The technology has limitations, particularly related to the type of questions you can ask. I find the following types useful:

  • multiple choice questions

  • calculated numeric [with the caveat that Blackboard can’t deal with 5.5 and 5,5, units, or number of decimal places]

  • fill in the blank or short answer [with the caveat that students often can’t spell (even when given a list of words to select their answer from), and sometimes deducing the syntax of the required answer is tricky]

  • matching pairs [really good for reactant/product equation matching in transition metal redox chemistry]

I also like the ability to write a pool of questions and a system that allows each student to be asked a number of questions from the pool. If every question is from a different pool, this reduces the scope for collusion. An example of a good pool question stem for a calculated numeric question:

Calculate the mass of copper sulfate required to prepare a [Y] molar aqueous solution in a [X] mL volumetric flask. 

You can see how simple it is to vary X and Y within the realms of possibility, generate all the correct answers in excel and make a pool of questions.
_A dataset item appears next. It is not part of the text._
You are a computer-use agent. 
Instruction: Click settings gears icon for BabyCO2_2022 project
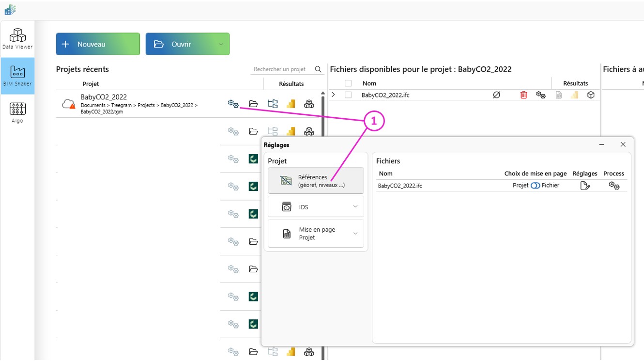click(x=233, y=104)
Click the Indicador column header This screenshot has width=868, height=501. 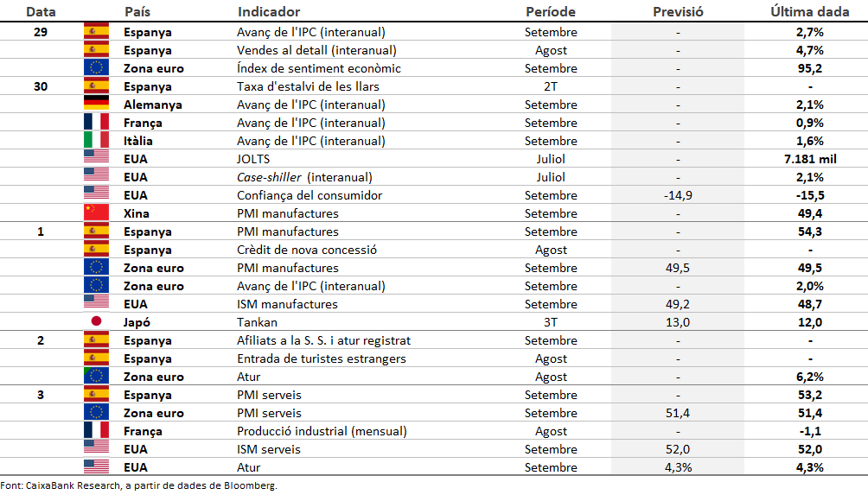[269, 12]
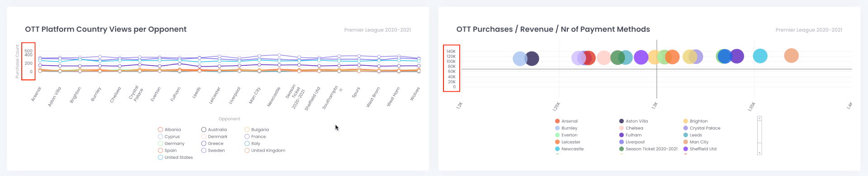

The setup burden is how long it takes to create the initial test. As a rough guide, I’d estimate it to be at least twice as long as it would take to manually mark! So for a pre-lab done by 50 students, taking me 10 hours to mark, I’d expect to spend about 10 hours developing the online version. I do not recommend doing the online test thing unless you know you can use it for at least 2 years – one reason for doing it is to reduce the marking load and you don’t really start to make gains until the 3rd year of running. On the other hand, it’s a convenient way to ship time from semester (marking time) into quieter times of the year (prep time). I estimate that each test requires 1 – 2 hours of tweaking and set-up each year, usually after reviewing the analytics from Blackboard, weeding out poorer questions, adding a couple of new ones…that sort of thing.

Why do I do this? Well each of the assignments I’ve outlined are reason enough in themselves, but some have transitioned from paper-based to online (pre-labs, diagnostic test) and some would not exist if they could not be online (safety, referencing, academic conduct, assessed tutorial). So sometimes there is no reduction in marking time for me because I wouldn’t offer the assignment in an alternative manner. Technology facilitates the use of formative tests to aid learning, so I use it.
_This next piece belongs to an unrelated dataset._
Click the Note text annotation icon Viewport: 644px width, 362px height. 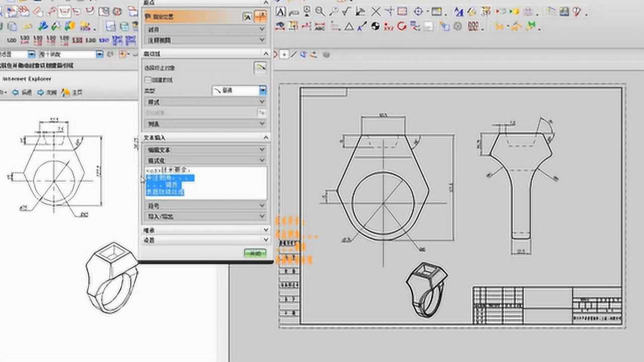click(x=281, y=12)
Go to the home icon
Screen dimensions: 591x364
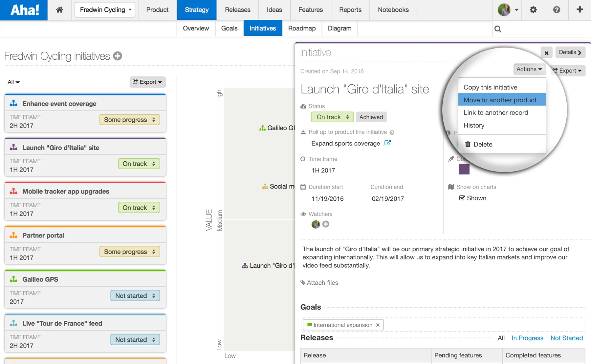pyautogui.click(x=59, y=10)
This year I’m expanding my range of formative tests to transfer my 1st year spectroscopy ‘drill’ questions into an online format. When teaching things like the equations of light, basic NMR, IR etc, I recognize the value in doing lots of examples. I also recognize the value in those examples stepping up in difficulty every so often, I’ve been calling them levels.

For example, using the equation E = hν

Level 1 – calculation of E in J, with ν in Hz

Level 2 – calculation of E in kJ/mol

Level 3 – calculation of E in kJ/mol with ν in ‘insert standard prefix here’ Hz

Level 4 – calculation of ν with energy in J

Level 5 – …

You get the idea anyway.  I read a paper on this a few years back, about stepping up calculations in small steps.  So I’m making question pools for each level, bundling a few levels together into a quiz then setting a minimum score requirement to gain access to the next levels. Students will do quiz 1 and if their mark is high enough (80%+) they get access to quiz 2. If it isn’t, they’ll get access to a couple of worked examples and the chance to re-do quiz 1 to get the mark.
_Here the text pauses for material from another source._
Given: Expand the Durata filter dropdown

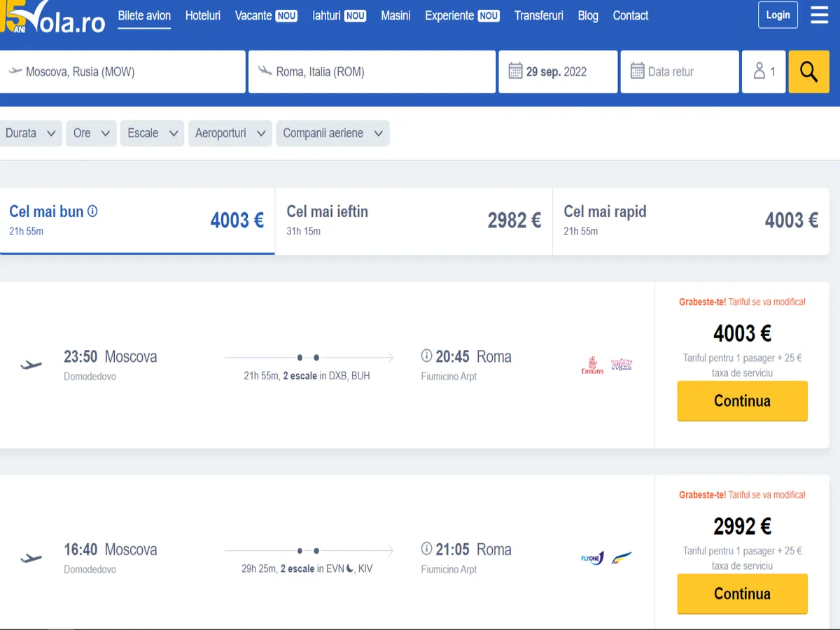Looking at the screenshot, I should tap(31, 133).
I’m aware that this type of drill enforces a purely algorithmic approach, but if my students can’t do these bits, they are going to run into a whole lot of problems at higher levels. When setting exam questions, I balance the question between the algorithmic problem solving stuff like performing a calculation, and the ‘explain your answer’ part where they need to demonstrate a degree of understanding. We can argue over the appropriate balance between those sections but I think the algorithmic stuff should be 40 – 60% of the marks available (depending on the level of the paper) and the balance should be the explanation stuff, or higher level problem solving such as unseen, unfamiliar problem types. With this balance I’m saying ‘well you can probably pass the exam if you can do the basics but you need to show more to get a great mark’.  I also assume that intended learning outcomes define a passing mark (40%) or a low 2:2 mark (50%), rather than a 100% mark.

The experience of setting up and running diagnostic test through Google Form Tests requires a post on it’s own so I’ll come back to that.


Reflections on Variety in Chemistry Education/Physics Higher Education Conference 2017

This year’s conference started on Thursday 24th August 2017. I did not attend the lab events on Wednesday because I think a 2-day conference is sufficient – I get seriously ‘conferenced out’ after a while and I’d rather focus on the talks. I did arrange to arrive in time for Wednesday dinner so as to avoid early trains and a very long day by arriving on Thursday.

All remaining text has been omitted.